I live in the woods of south-eastern MA (though I'm familiar with your hometown too, I actually got my driver's license there, some years back... lots of years back...)

But anyway, living out here in the woods, I'm exposed to quite the number of pests... Some which with combat with pets.

Mice, for example. We have to have at least one cat to keep them away.

Squirrels stopped digging up flower bulbs when we got the beagle.

Insects and arachnids seem to be the only thing left. Ants are among the things that continue to plague us, but are by far the least of my immediate worries, although I'd be surprised if they weren't causing structural damage here...

But most immediate are the parasites and stingy critters... We cosntantly have ticks riding around on the pets, as well as wasps, hornets, yellowjackes, bees, etc spinning up nests in my daughters' play things outside.

My wife will tell you that the most bothersome thing around here are the snakes that like to hide in the ciderblocks outside the basement door, but I disagree.

Another annoyance is that we get thousands of lady bugs. I know last year it hit the news, but it was no worse last year than it is for us every year.

Stink bugs too! Nasty looking little things that smell when you kill them.

Now, I'm all for live and let live. But I have an unreasonable concern that when these little critters buzzing around me, inspecting the color of my shirt or what not, that they will get near my face, and I'll inhale them. Happens all the time. Gives me the willies to think about it.

Suldog said...

Matt - Well, see, some folks (you) don't really have too much choice in the matter. I'm lucky enough to be relatively pest free. If you let every creepy you saw go unmolested, it would be a hideous life, indeed. Circumstances dictate actions!

Judi FitzPatrick said...

What a great post - morality and humor all in one!

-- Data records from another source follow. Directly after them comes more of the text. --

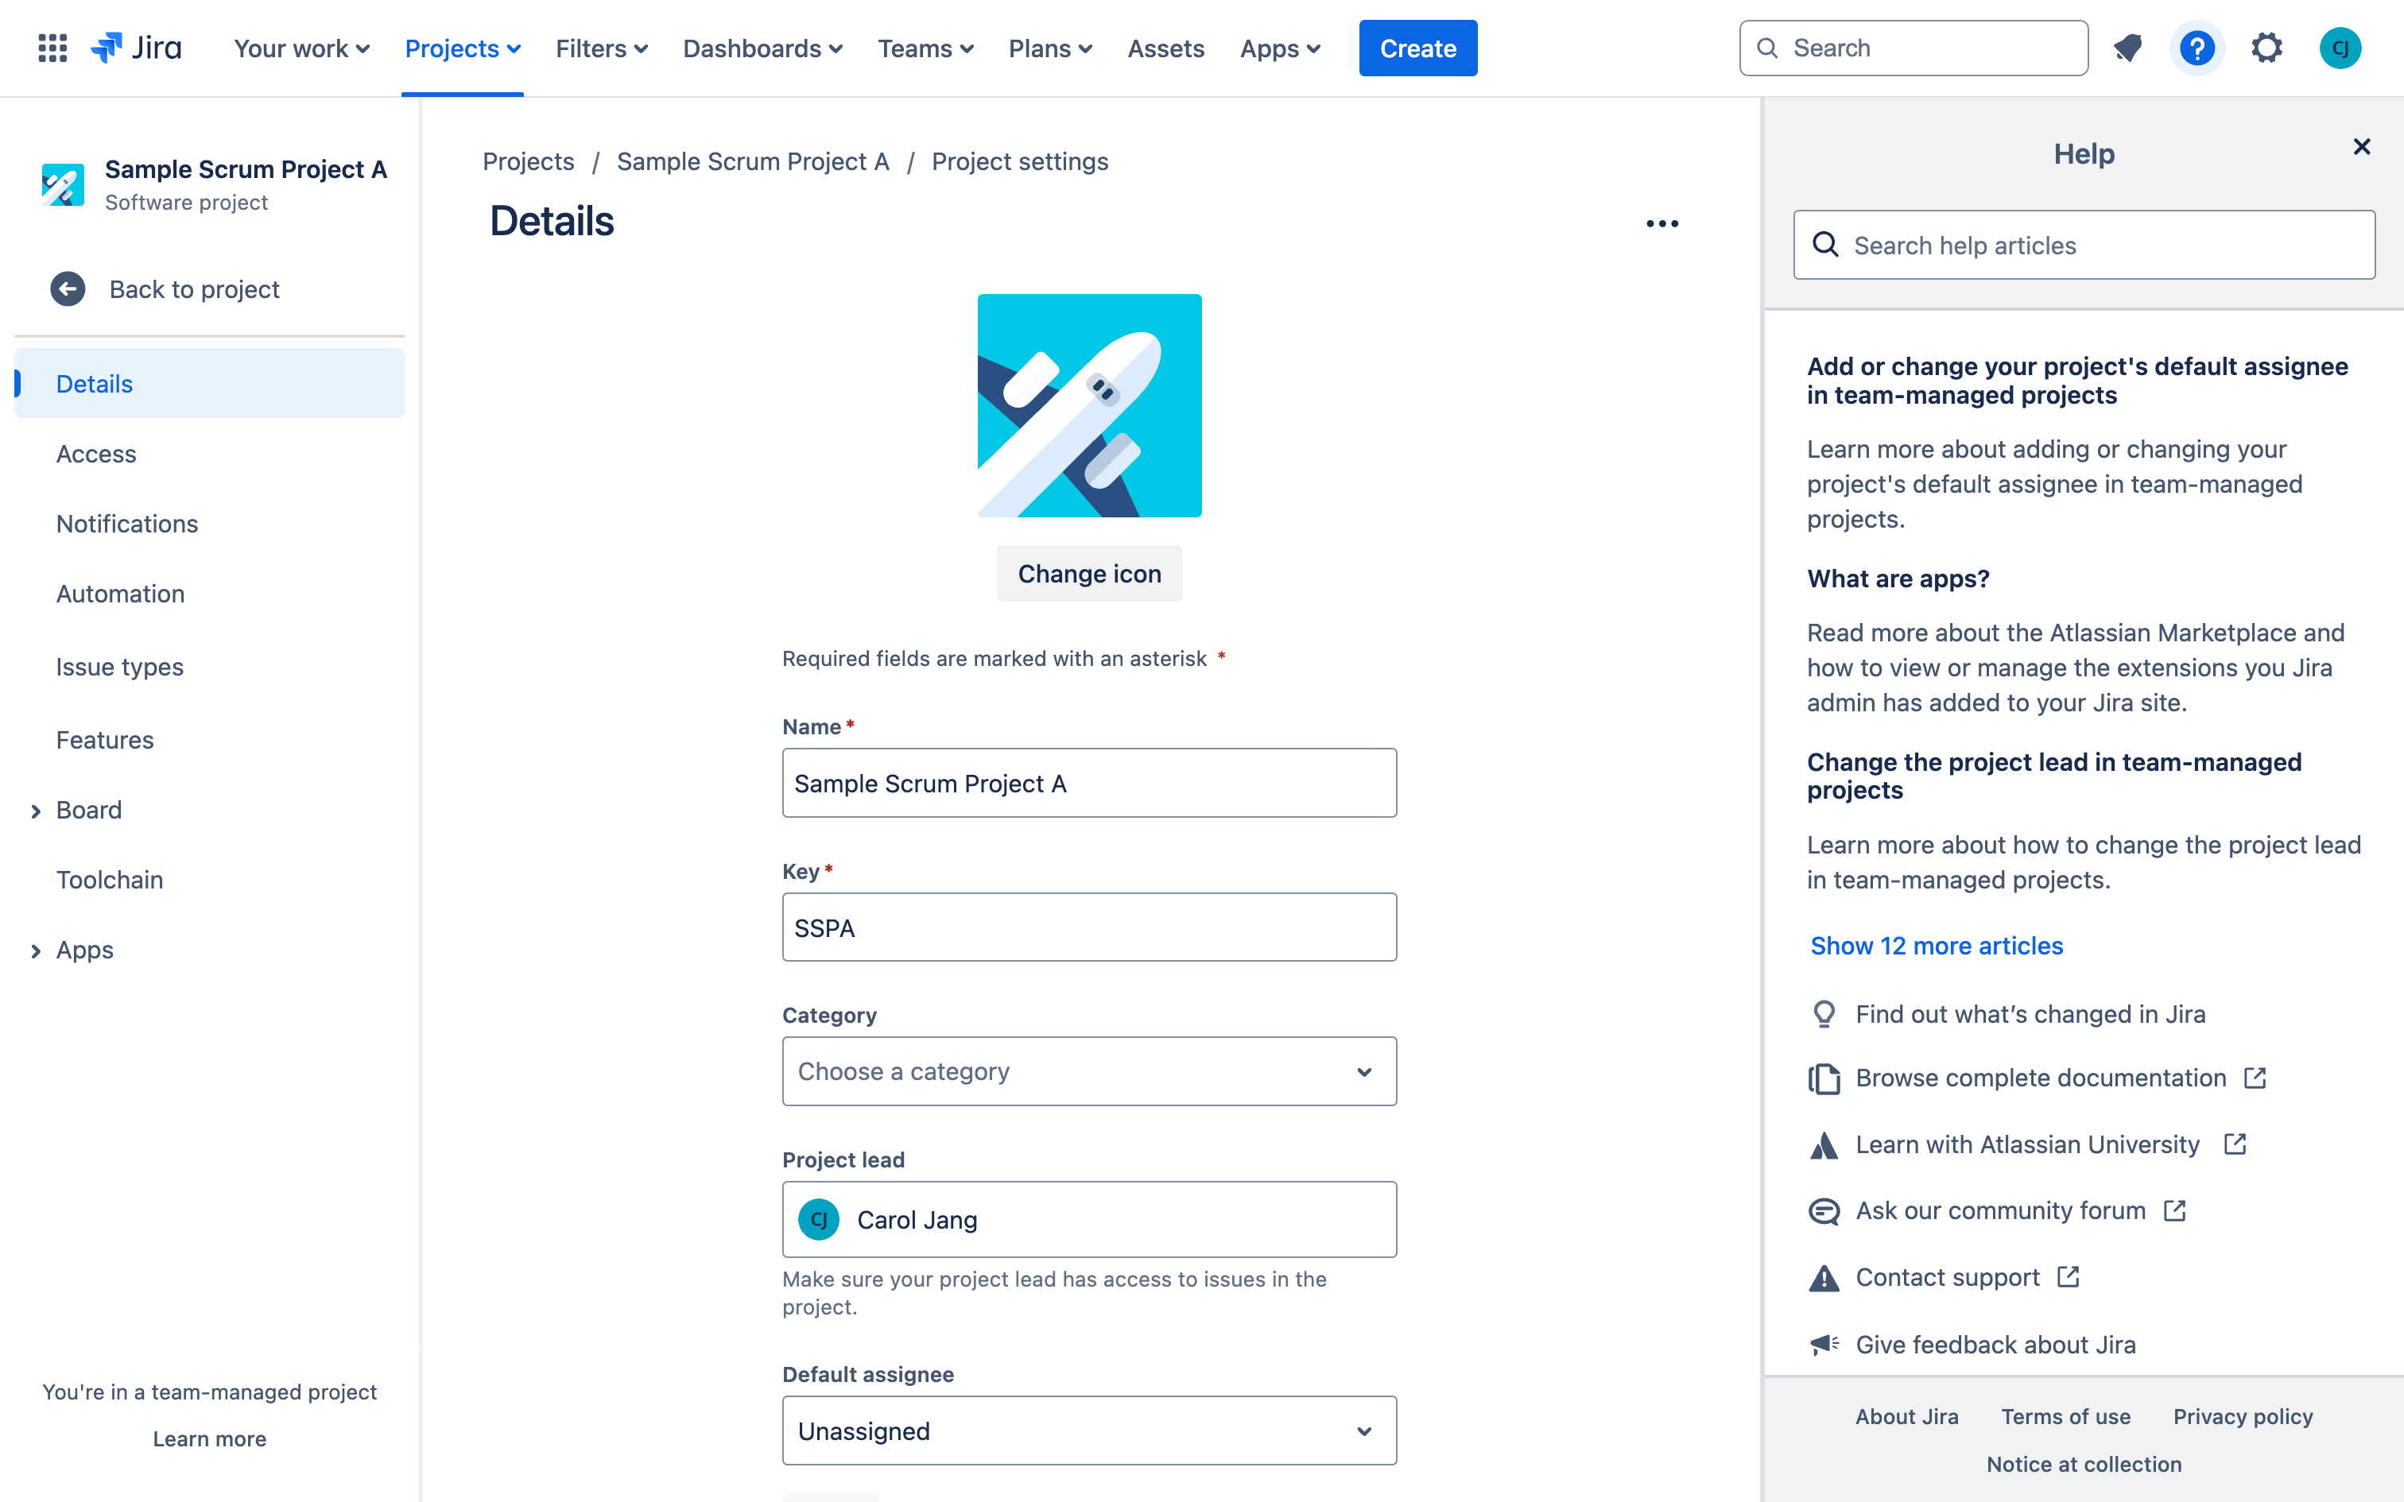This screenshot has width=2404, height=1502.
Task: Click the Filters menu item in navbar
Action: (x=599, y=47)
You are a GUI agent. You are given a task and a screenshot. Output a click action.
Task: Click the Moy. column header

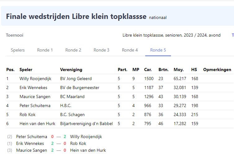[178, 70]
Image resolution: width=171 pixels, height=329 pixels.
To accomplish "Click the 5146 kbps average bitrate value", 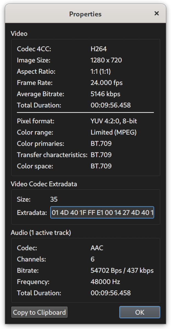I will (105, 94).

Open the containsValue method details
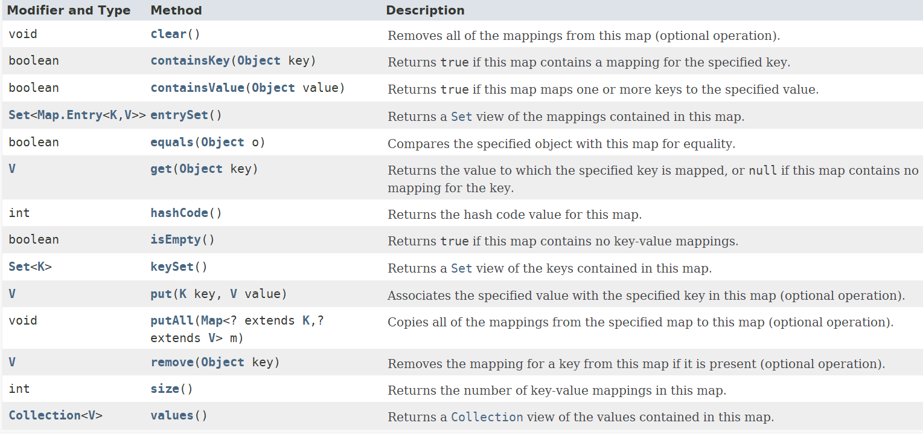(x=197, y=88)
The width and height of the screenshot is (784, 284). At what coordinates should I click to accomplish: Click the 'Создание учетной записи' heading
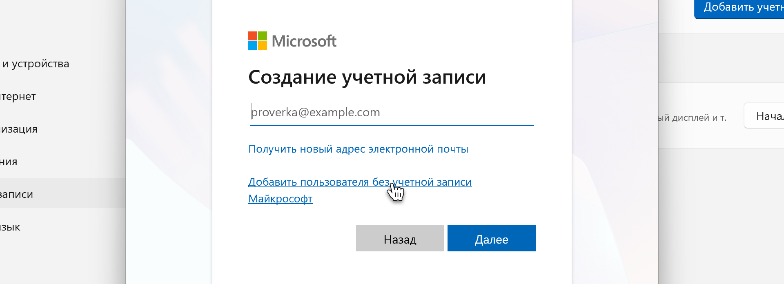tap(367, 77)
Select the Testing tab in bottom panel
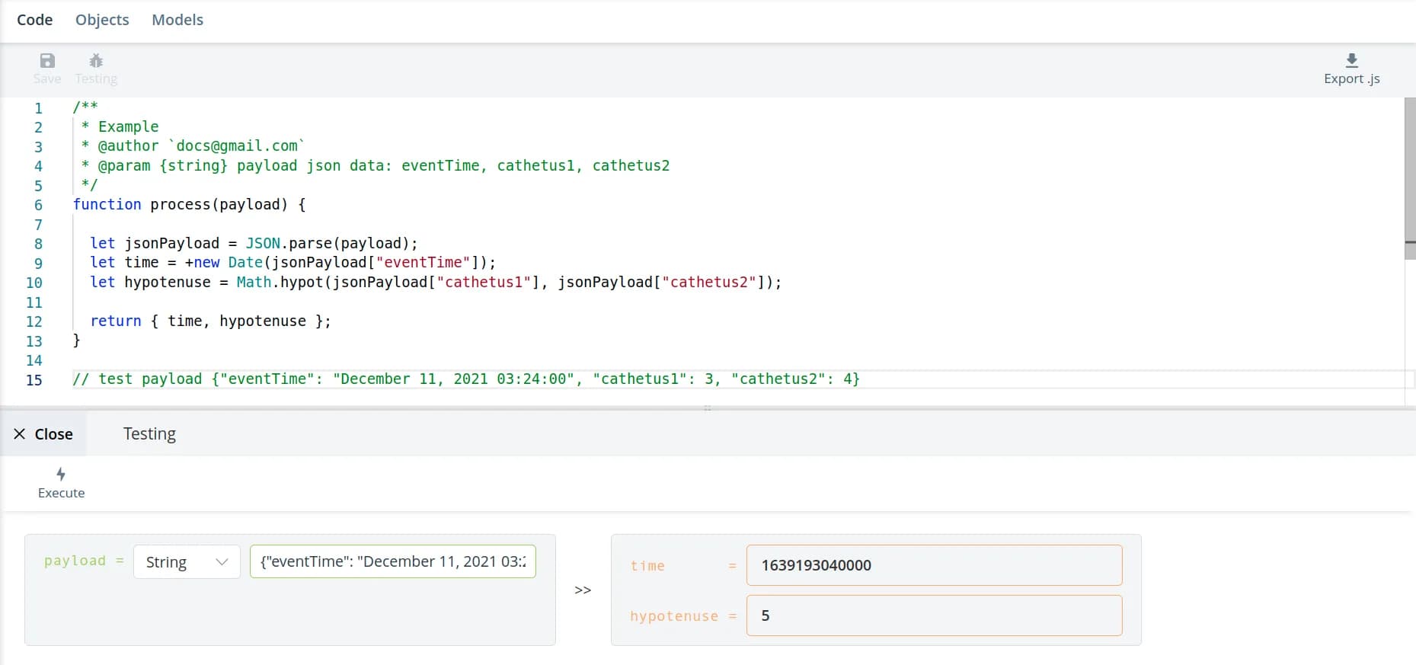Image resolution: width=1416 pixels, height=665 pixels. coord(149,434)
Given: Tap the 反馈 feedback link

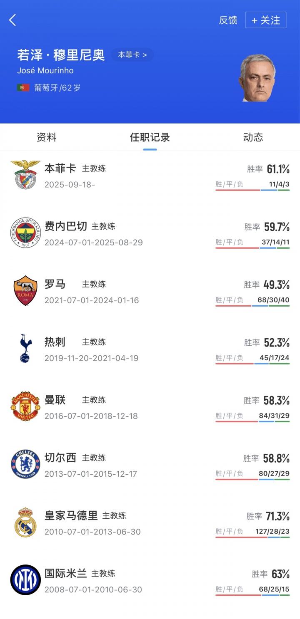Looking at the screenshot, I should [x=228, y=20].
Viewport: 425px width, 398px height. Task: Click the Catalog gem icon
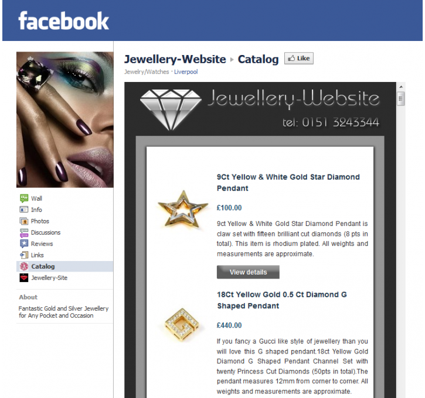tap(24, 266)
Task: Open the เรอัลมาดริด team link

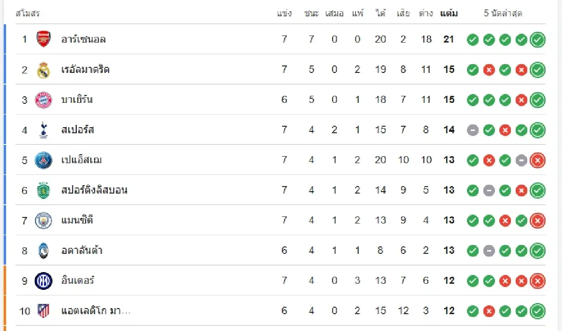Action: [85, 70]
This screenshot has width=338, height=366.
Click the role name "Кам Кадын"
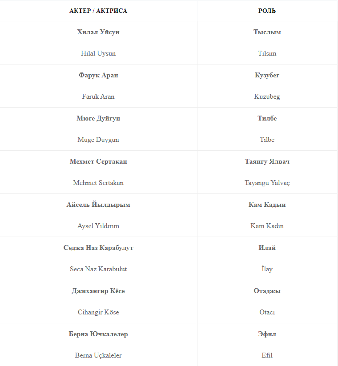[267, 205]
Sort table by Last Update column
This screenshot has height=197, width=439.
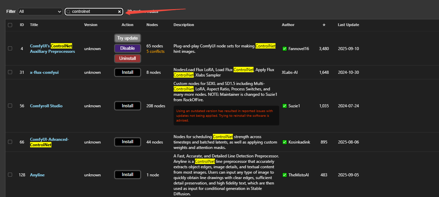coord(348,25)
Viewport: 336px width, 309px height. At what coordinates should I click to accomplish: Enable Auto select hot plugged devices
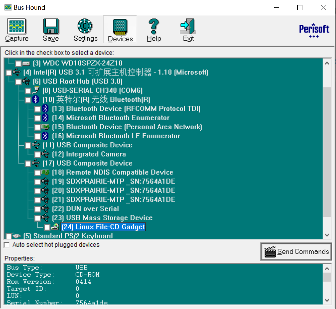click(7, 245)
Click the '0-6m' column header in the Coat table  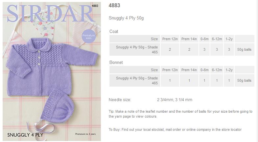coord(204,39)
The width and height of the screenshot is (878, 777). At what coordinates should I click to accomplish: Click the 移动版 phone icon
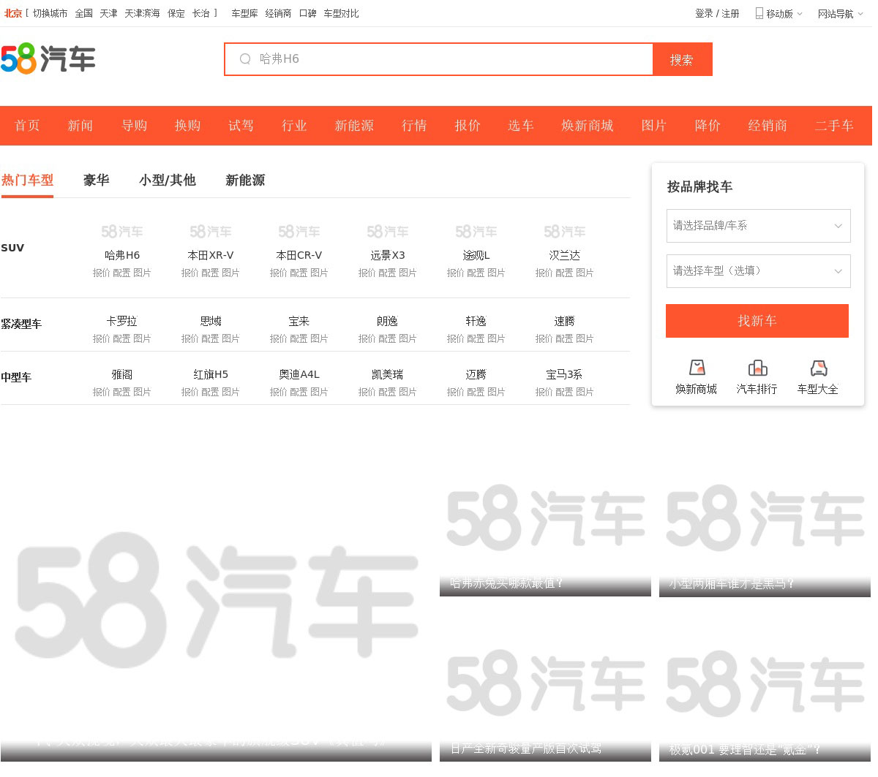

There is an ant issue over here in my place, too. I don't like to use poisons, so heard that "feeding" them corn meal would help eradicate the critters. Much like some of the poisons, they take the corn meal back to the nest where all are supposed to eat it and die.
Well, it sort of works. It clearly kills a lot of them as a time later, lots of dead ant bodies appear where they have been kicked out of the nest. But, I guess there are just too many to completely kill them all.
Just as you have done, I may have to resort to the dreaded poison, possibly even an exterminator.

But I draw the line at spiders - I let them be as they may actually catch some of the other bugs that appear. Once there are far too many webs that need to be cleaned out, the spideys are "sent out to play".

I hope the little guy in the dishwasher found a way out before his/her fate was sealed.

Peace, Judi

Unknown said...

Jim only you could transition from ants showing up in your house to Adam (Ant) and Eve with such ease. I hope the little guy made it out of the dishwasher safely, avoided the trap and found a warm spot in this winter weather. Dare to dream!